Não se trata de advogar pela qualidade literária dessas obras, mas de reconhecer sua função. Vejamos o exemplo dos livros de teor perverso e erótico que estão fazendo tanto sucesso nas prateleiras das livrarias. O que chega a minha clínica é que, apesar dos clichês de narrativa e da qualidade questionável dos textos, eles estão mexendo com as fantasias e comportamentos dos casais. Essas histórias recheadas de cenas e situações picantes, excitantemente perversas, acabam por reintroduzir os casais nas suas questões e dificuldades sexuais. Em muitos casos, eles reaproximaram homens e mulheres adormecidas e indiferentes. O sexual voltou à cena para a perplexidade de sujeitos que não ousavam mais fantasiar com seu parceiro ou parceira. Um analisando me confidenciou jocosamente que a leitura da esposa trouxe ótimas consequências para ele que não leu uma página se quer. Esse é um aspecto interessante dessa literatura de consumo e entretenimento.
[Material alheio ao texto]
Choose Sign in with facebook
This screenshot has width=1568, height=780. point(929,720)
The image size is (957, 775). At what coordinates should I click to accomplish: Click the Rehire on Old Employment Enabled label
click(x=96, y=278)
Não é um remédio para tudo ou para todos, mas concorre certamente com pílulas para dor de cabeça.
As letras enfermas permitem uma identificação do jovem leitor com esses personagens tão diferentes das redes sociais, pois os depressivos, os anoréxicos, os automutilados são os excluídos, habitam um submundo a parte. Contudo, em algum momento de solidão, qualquer adolescente pode sentir na própria pele esses afetos mórbidos e estranhos.
Essa modalidade de literatura pode não ser o fim, mas o meio pelo qual um jovem consiga pedir ajuda. Talvez, uma maneira de perceber que sua angústia e sofrimento vividos solitariamente e de modo particular decorrem de situações e contextos compartilhados com outros jovens. Então, por que não? Que as letras enfermas possam ser tomadas por aqueles que busquem não sucumbir às dores da alma e à morte precoce. Se hoje, no mundo virtual, navegar é preciso, viver é uma escolha que inclui o real. Nesse sentido, o imaginário e o simbólico presentes nas histórias dão suporte ao que se precipita na carne, corpo ou pele de um jovem. Quem sabe aí a letra não mais se represente enferma, senão como marca da falta que funda o desejo?